= Beginning of Section =
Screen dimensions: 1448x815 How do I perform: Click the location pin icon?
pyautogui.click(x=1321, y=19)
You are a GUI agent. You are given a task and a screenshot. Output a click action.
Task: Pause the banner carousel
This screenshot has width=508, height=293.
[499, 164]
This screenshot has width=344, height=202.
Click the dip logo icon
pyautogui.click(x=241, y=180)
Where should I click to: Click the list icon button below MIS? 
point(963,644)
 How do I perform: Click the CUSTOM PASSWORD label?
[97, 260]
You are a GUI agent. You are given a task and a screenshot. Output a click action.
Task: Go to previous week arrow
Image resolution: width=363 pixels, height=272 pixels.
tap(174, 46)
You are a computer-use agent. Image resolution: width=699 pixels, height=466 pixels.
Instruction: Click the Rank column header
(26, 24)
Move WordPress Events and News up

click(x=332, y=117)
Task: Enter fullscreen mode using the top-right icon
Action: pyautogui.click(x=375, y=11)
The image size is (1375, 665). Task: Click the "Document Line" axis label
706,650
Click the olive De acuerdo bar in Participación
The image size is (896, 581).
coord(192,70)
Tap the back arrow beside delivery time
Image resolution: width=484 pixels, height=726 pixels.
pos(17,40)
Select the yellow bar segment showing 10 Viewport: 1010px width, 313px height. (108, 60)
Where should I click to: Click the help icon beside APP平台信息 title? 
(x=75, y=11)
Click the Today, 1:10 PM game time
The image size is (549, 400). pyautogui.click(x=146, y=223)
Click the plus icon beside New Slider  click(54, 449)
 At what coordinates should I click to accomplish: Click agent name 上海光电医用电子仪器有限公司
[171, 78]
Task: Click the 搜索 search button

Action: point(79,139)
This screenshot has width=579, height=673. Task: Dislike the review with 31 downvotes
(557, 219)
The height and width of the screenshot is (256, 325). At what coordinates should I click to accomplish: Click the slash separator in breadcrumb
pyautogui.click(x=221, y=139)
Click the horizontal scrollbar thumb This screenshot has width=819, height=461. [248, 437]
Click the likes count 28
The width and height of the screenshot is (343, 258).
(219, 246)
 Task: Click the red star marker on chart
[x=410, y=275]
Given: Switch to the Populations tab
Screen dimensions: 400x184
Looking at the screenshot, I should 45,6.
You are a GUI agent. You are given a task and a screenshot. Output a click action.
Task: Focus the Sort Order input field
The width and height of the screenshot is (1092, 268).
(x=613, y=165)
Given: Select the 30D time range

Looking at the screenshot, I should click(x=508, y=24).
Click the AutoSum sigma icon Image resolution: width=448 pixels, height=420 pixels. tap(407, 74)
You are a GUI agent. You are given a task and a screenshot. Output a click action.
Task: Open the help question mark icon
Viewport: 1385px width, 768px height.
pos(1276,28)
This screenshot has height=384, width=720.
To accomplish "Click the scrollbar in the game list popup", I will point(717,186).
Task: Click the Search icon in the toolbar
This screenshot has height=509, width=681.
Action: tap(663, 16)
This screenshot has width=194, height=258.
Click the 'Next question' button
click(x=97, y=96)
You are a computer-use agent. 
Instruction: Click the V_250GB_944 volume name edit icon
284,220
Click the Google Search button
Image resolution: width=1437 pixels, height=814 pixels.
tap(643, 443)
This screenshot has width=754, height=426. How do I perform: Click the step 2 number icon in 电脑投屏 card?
= End of Section =
Exercise prompt:
Take from the material above the lines running from the one with "Click the Today, 1:10 PM game time" through the one with "This screenshot has height=384, width=720.", and repeat them exactly, with nothing else.

Completed task:
Click the Today, 1:10 PM game time
The image size is (549, 400). pyautogui.click(x=146, y=223)
Click the plus icon beside New Slider  click(54, 449)
 At what coordinates should I click to accomplish: Click agent name 上海光电医用电子仪器有限公司
[171, 78]
Task: Click the 搜索 search button

Action: point(79,139)
This screenshot has width=579, height=673. Task: Dislike the review with 31 downvotes
(557, 219)
The height and width of the screenshot is (256, 325). At what coordinates should I click to accomplish: Click the slash separator in breadcrumb
pyautogui.click(x=221, y=139)
Click the horizontal scrollbar thumb This screenshot has width=819, height=461. [248, 437]
Click the likes count 28
The width and height of the screenshot is (343, 258).
(219, 246)
 Task: Click the red star marker on chart
[x=410, y=275]
Given: Switch to the Populations tab
Screen dimensions: 400x184
Looking at the screenshot, I should 45,6.
You are a GUI agent. You are given a task and a screenshot. Output a click action.
Task: Focus the Sort Order input field
The width and height of the screenshot is (1092, 268).
(x=613, y=165)
Given: Select the 30D time range

Looking at the screenshot, I should click(x=508, y=24).
Click the AutoSum sigma icon Image resolution: width=448 pixels, height=420 pixels. tap(407, 74)
You are a GUI agent. You are given a task and a screenshot. Output a click action.
Task: Open the help question mark icon
Viewport: 1385px width, 768px height.
pos(1276,28)
This screenshot has height=384, width=720.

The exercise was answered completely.